Nella parte alta, non ricordo più per quale motivo, uscimmo con una variante a sinistra…..a ecco , non sono stato l’unico a scappare a sinistra , ricordo pilastri mobili in quella parte alta
La parete della Roccandagia, che si affaccia sulla bellissima conca di Campocatino, ha della roccia piuttosto mediocre. Un vero peccato perchè la parete è bella e imponente. Di itinerari su roccia ce ne sono diversi, la piu impegnstiva dovrebbe essere la via Biagi-Panesi-Pucci, ma per la brutta qualita della roccia, non vengono quasi mai saliti. In determinate condizioni invernali però la parete si riscatta alla grande, quando il ghiaccio blocca tutto e la parete regala belli e difficili itinerari di misto sui turf apuani induriti dal gelo.
Comunque, pur attingendo a tutta la mia pignoleria in materia, non riesco proprio a comprendere come sia possibile discutere tanto su cospicuo, notevole, rilevante e compagnia bella.
E se – per colpa di un ditino disorientato – vi fosse sfuggito un cospiquo, che avreste fatto?

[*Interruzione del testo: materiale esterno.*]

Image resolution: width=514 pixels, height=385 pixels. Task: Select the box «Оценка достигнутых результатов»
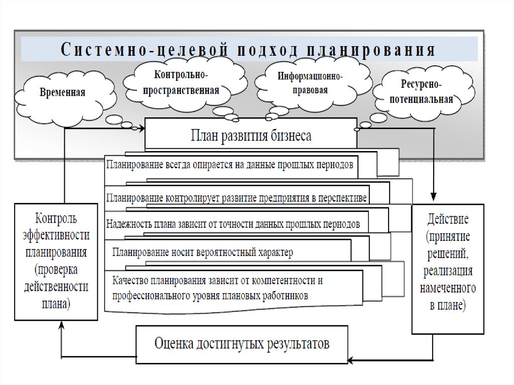pos(241,344)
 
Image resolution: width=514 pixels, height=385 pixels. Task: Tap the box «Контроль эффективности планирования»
pos(55,261)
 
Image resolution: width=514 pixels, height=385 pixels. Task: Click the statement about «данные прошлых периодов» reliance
pos(231,165)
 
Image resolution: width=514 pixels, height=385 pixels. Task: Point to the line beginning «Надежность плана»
pos(233,224)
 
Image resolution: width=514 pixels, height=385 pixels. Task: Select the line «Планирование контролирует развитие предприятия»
pos(236,196)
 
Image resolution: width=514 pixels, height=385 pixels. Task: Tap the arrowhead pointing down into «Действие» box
pos(434,199)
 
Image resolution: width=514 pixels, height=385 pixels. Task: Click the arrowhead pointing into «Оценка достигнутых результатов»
pos(351,359)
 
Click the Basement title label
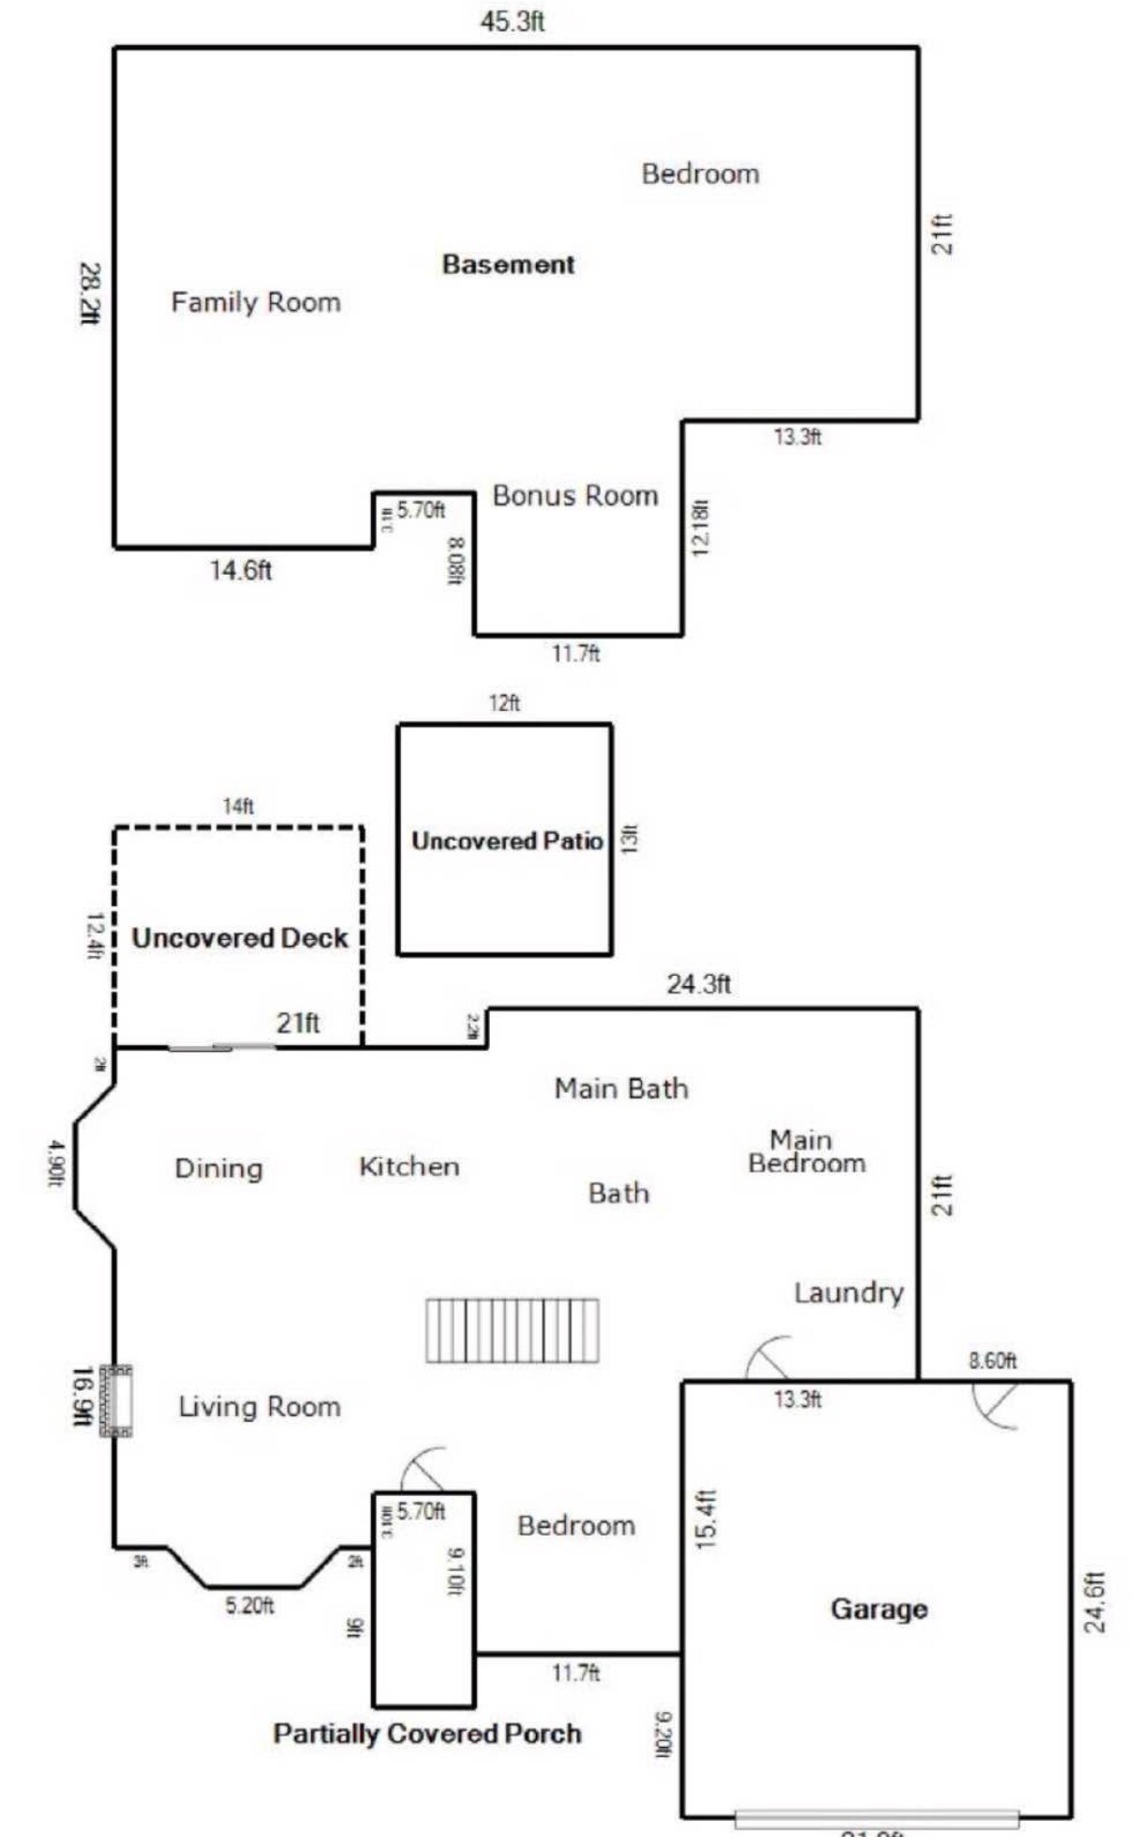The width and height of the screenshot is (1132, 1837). click(508, 264)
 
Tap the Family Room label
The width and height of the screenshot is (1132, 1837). click(255, 302)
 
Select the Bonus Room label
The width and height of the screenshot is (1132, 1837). click(574, 495)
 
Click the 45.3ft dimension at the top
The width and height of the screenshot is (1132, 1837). click(512, 22)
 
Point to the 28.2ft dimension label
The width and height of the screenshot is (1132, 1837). click(89, 293)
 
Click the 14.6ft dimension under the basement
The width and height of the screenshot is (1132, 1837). click(241, 570)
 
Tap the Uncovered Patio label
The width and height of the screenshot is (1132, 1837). click(506, 841)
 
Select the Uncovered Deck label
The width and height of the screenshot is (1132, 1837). click(239, 938)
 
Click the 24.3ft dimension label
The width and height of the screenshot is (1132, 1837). click(698, 983)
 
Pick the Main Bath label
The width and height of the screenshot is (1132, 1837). click(620, 1088)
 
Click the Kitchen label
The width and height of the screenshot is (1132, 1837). click(409, 1166)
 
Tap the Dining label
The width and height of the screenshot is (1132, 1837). click(219, 1168)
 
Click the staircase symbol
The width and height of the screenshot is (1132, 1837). click(512, 1330)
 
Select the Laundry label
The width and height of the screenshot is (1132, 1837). click(848, 1293)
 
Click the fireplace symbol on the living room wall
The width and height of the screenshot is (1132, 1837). click(116, 1400)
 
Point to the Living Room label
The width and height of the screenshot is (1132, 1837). click(259, 1407)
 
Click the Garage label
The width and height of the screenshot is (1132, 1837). click(879, 1609)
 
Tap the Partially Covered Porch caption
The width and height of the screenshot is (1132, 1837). click(427, 1733)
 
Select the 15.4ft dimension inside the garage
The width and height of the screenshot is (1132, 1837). click(706, 1519)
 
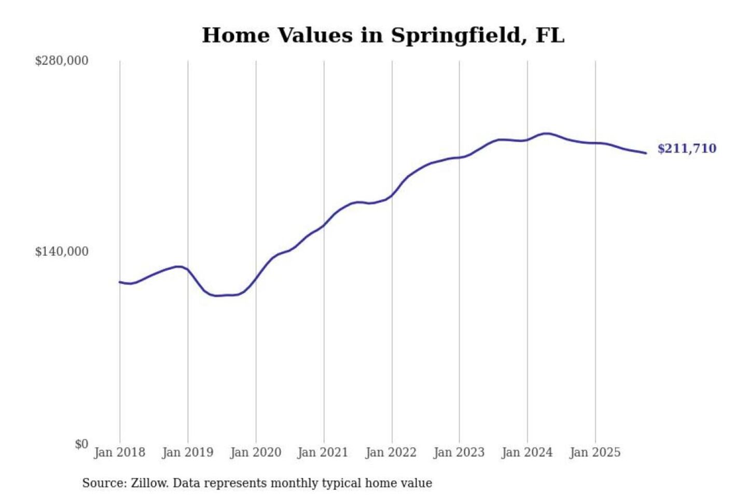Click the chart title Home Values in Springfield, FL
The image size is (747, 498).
383,35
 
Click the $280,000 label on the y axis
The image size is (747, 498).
62,61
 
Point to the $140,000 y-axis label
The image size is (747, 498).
62,252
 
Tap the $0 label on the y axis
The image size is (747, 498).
81,444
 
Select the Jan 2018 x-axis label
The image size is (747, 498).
119,452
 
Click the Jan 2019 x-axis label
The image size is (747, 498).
187,452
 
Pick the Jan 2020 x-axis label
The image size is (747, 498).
255,452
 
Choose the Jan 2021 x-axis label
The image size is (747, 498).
323,452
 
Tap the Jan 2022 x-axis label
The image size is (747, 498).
391,452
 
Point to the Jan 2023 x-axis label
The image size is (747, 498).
459,452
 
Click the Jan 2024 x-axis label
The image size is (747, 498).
527,452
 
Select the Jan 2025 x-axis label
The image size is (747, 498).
594,452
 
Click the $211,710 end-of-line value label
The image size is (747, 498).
687,149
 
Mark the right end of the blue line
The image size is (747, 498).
646,153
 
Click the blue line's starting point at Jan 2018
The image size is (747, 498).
120,282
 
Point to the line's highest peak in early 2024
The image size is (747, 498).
546,133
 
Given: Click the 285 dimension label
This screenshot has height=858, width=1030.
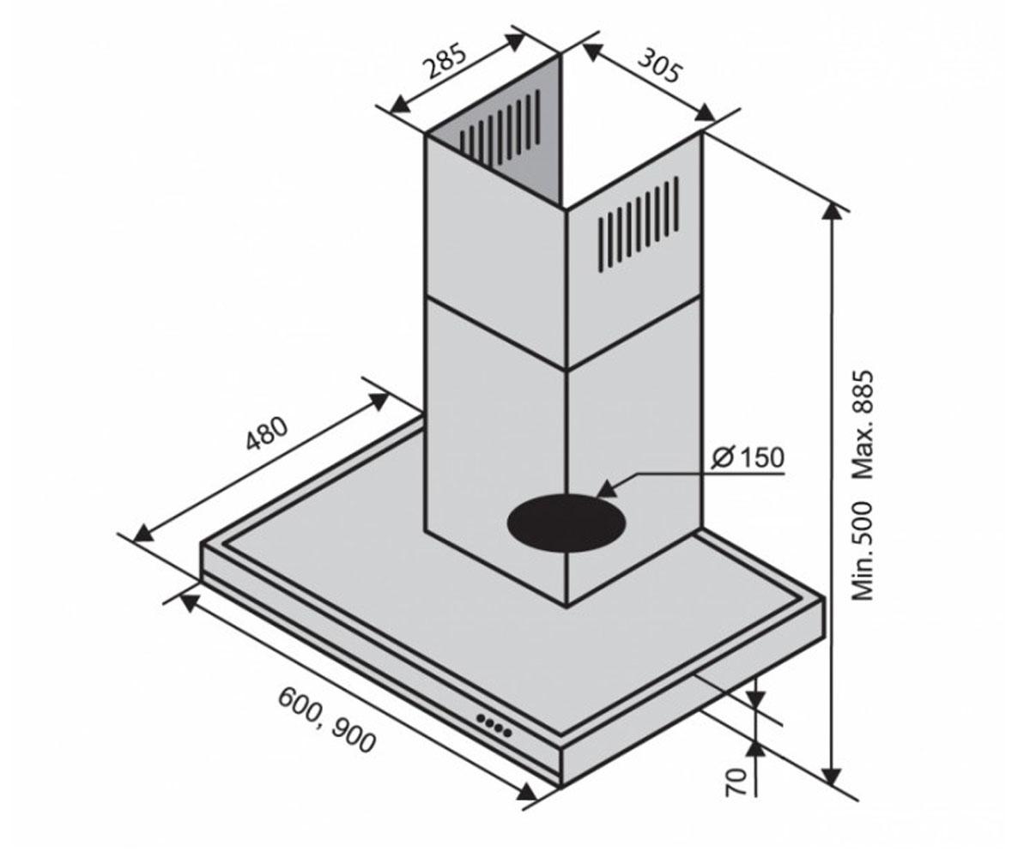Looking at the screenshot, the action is pyautogui.click(x=445, y=61).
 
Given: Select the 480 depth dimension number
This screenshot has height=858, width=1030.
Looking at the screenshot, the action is pyautogui.click(x=266, y=434).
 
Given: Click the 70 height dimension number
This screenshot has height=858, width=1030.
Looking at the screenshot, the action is pyautogui.click(x=736, y=796).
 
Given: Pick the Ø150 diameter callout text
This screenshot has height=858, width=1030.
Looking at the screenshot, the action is pyautogui.click(x=747, y=457).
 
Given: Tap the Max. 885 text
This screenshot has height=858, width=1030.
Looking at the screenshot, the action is pyautogui.click(x=863, y=425).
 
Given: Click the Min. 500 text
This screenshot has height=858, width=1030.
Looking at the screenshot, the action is pyautogui.click(x=863, y=550).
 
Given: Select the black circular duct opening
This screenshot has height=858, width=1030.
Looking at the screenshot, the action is pyautogui.click(x=566, y=523).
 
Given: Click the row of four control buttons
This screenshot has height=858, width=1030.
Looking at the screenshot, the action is pyautogui.click(x=494, y=725).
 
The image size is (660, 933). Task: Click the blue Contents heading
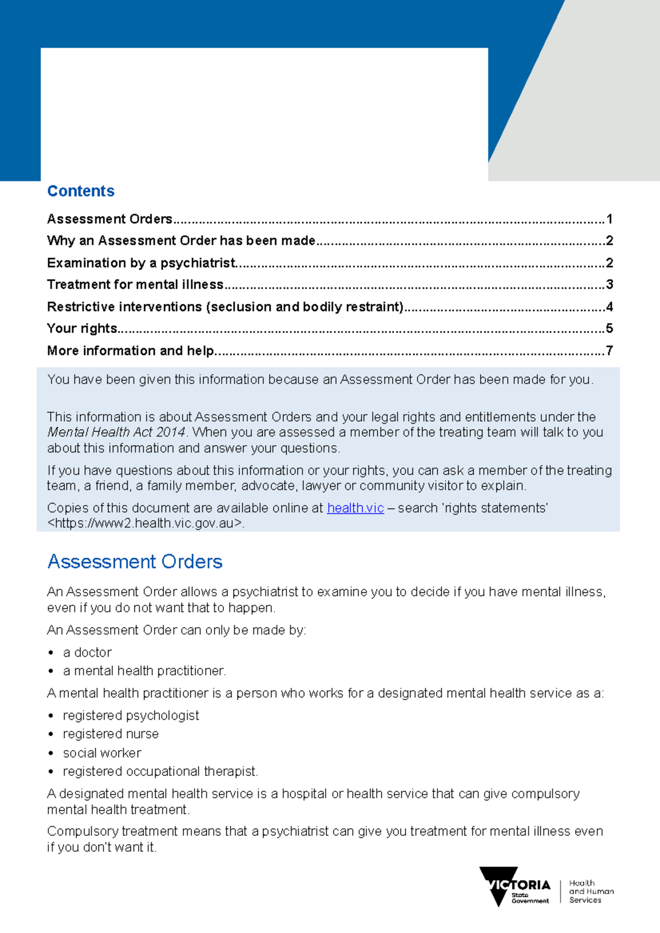[81, 191]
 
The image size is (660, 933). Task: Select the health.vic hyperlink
[355, 508]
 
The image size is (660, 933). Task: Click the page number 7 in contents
[609, 351]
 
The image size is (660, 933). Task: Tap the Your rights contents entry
[82, 329]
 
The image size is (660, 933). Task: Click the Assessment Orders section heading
[135, 562]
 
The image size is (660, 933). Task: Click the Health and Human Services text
[591, 891]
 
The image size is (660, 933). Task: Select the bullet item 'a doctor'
[87, 653]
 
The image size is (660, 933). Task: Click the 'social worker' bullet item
[102, 753]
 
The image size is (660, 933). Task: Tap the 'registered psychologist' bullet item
[131, 716]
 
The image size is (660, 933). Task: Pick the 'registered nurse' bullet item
[111, 734]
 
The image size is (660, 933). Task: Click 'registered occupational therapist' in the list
[160, 772]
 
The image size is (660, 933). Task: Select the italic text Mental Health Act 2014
[117, 432]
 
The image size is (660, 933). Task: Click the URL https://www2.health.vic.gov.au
[145, 524]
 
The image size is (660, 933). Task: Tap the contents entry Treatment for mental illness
[135, 285]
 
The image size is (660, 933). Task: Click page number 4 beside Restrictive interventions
[609, 307]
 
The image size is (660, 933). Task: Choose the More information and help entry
[131, 351]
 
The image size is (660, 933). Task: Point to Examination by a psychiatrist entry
[141, 263]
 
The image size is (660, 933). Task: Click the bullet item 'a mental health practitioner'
[144, 671]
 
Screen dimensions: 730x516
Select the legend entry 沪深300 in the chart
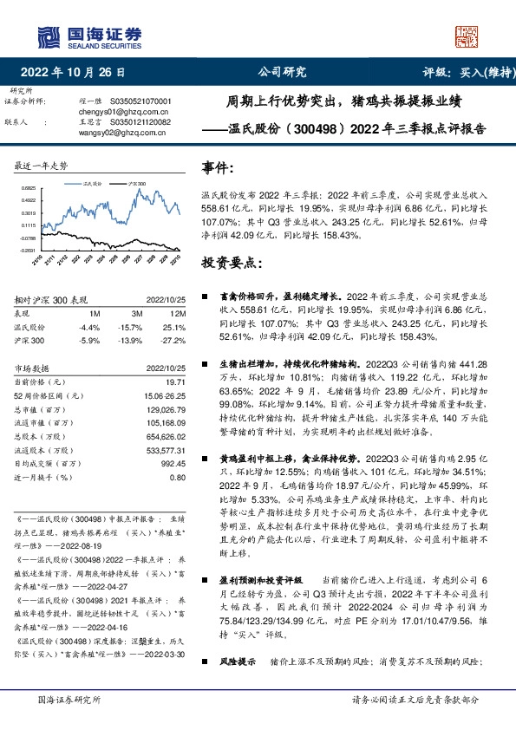click(135, 185)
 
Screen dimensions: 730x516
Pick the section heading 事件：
click(218, 166)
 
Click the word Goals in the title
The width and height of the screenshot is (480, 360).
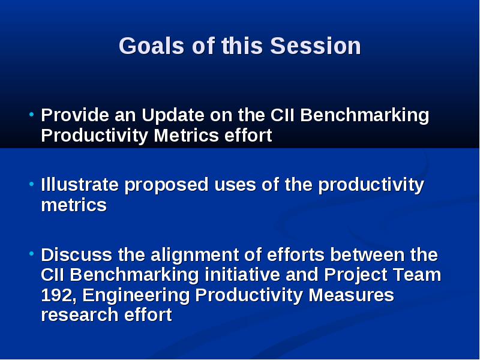tap(152, 46)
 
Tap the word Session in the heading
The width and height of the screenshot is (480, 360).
tap(316, 46)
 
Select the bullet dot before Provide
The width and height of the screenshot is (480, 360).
tap(31, 115)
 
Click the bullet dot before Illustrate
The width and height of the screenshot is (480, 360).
tap(31, 184)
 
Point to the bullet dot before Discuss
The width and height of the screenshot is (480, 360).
tap(31, 254)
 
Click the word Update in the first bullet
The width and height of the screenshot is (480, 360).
tap(173, 116)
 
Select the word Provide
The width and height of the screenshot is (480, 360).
tap(75, 115)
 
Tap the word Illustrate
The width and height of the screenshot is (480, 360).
tap(80, 185)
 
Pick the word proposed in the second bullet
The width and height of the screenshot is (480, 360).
tap(167, 186)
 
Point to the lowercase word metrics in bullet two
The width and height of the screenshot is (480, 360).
tap(74, 205)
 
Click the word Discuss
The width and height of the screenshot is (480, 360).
tap(77, 254)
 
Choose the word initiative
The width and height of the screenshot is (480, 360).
tap(242, 275)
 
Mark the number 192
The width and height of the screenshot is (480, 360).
tap(58, 296)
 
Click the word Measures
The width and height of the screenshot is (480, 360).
tap(351, 295)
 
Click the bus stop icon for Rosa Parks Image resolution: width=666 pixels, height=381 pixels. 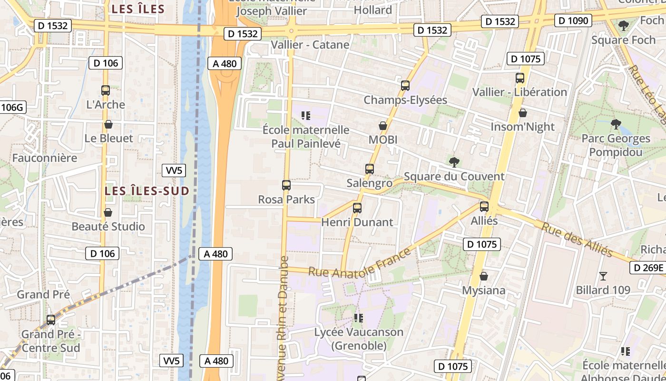click(x=286, y=185)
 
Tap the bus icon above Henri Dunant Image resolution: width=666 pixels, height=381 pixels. click(x=357, y=208)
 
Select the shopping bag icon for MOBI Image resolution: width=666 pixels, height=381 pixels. click(x=383, y=126)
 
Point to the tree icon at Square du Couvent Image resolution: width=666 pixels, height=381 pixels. click(x=454, y=162)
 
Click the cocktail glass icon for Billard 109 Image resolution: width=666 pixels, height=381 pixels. click(x=603, y=276)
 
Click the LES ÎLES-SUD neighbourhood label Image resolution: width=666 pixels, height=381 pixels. click(x=147, y=191)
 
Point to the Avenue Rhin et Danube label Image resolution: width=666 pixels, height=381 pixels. click(x=284, y=319)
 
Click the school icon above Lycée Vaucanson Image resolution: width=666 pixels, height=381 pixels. click(x=359, y=318)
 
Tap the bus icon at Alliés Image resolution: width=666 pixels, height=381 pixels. click(x=484, y=207)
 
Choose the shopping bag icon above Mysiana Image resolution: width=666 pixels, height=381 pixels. click(x=484, y=276)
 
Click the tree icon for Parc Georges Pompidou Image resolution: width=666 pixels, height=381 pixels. click(x=616, y=125)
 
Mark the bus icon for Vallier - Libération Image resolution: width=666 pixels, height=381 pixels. click(x=520, y=78)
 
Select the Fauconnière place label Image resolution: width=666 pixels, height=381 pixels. click(x=45, y=158)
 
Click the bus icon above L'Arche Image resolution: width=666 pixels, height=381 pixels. click(x=106, y=90)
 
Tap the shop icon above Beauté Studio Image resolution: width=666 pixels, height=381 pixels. click(x=108, y=212)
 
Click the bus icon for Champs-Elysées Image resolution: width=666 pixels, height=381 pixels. click(x=405, y=86)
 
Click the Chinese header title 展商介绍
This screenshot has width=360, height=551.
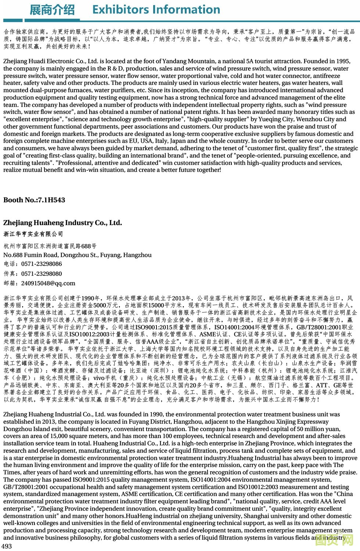coord(52,10)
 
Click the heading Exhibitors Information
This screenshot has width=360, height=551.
coord(156,9)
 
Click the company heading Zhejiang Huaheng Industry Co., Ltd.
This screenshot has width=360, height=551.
coord(62,223)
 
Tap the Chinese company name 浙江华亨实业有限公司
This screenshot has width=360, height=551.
coord(33,234)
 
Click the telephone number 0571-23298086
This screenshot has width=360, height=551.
coord(42,264)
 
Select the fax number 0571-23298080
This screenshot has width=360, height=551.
coord(42,274)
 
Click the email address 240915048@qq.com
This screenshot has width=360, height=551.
coord(48,283)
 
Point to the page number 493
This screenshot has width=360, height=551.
coord(7,546)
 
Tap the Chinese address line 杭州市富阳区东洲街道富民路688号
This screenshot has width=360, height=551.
coord(50,246)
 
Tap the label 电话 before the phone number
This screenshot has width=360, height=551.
coord(10,264)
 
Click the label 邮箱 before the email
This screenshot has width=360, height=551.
coord(10,283)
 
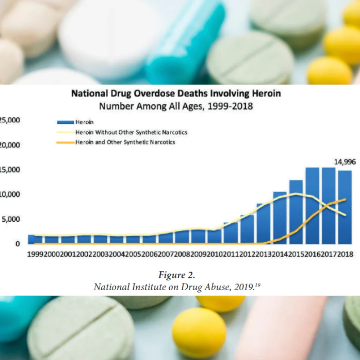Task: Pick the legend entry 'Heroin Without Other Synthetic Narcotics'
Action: click(122, 132)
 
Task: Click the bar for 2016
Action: click(312, 205)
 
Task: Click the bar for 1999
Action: click(31, 239)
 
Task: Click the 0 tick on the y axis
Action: click(18, 243)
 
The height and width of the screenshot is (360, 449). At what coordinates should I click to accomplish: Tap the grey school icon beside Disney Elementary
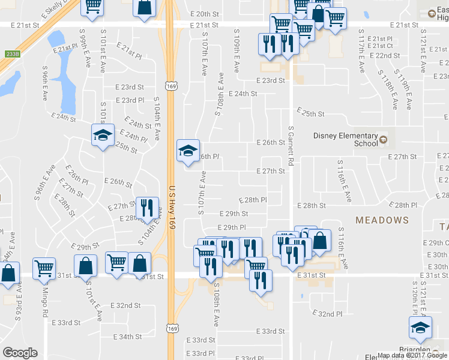pyautogui.click(x=384, y=142)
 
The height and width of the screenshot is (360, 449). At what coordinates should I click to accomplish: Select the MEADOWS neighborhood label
pyautogui.click(x=382, y=220)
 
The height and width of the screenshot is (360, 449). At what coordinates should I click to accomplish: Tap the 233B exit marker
pyautogui.click(x=9, y=54)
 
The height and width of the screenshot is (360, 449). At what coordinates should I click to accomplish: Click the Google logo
pyautogui.click(x=20, y=353)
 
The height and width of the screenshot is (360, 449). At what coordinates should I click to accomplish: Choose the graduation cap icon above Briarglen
pyautogui.click(x=420, y=328)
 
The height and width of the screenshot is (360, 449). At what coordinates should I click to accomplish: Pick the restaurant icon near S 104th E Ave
pyautogui.click(x=147, y=208)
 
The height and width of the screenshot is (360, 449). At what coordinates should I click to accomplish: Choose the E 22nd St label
pyautogui.click(x=385, y=56)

Un suicidio onorevole con la katana?
… … …
Alessandro, confessa: ci hai taciuto le botte da orbi che sono volate quella sera fra te e Angelo sulla fatidica Quota 2240,6 CTR. È cosí?
😀 😀 😀
“Durante tutta la primavera del 1997 continuarono le sessioni serali in piazza Baiamonti 3: i progressi nella stesura del testo della guida Mesolcina-Spluga ci sembravano di una lentezza infinita ma non sapevamo porci rimedio. Con Angelo ci accordavamo sui singoli aggettivi: parlando di una cuspide o di una guglia dovevamo decidere se usare la parola “cospicua”, oppure “notevole”, “rilevante” o altro ancora… Ricordo una discussione che durò almeno tre ore (quindi praticamente tutta la sera dedicata).”
Tutto ciò depone a favore della professionalità dei due autori: Angelo Recalcati e Alessandro Gogna. È cosí che si scrive, riflettendo perfino sulle singole parole.
Bravo, Alessandro! Mi pare che tu possa avere un brillante futuro come compilatore di guide!
😀 😀 😀
La frana dei massi mobilità un po’ il meno interessante dei racconti dal metadiario finora.
concordo, via molto bella
Concordo con Alessandro, con roccia della parte alta non proprio delle migliori. Mentre nella prima parte buona, vedi placche della foto.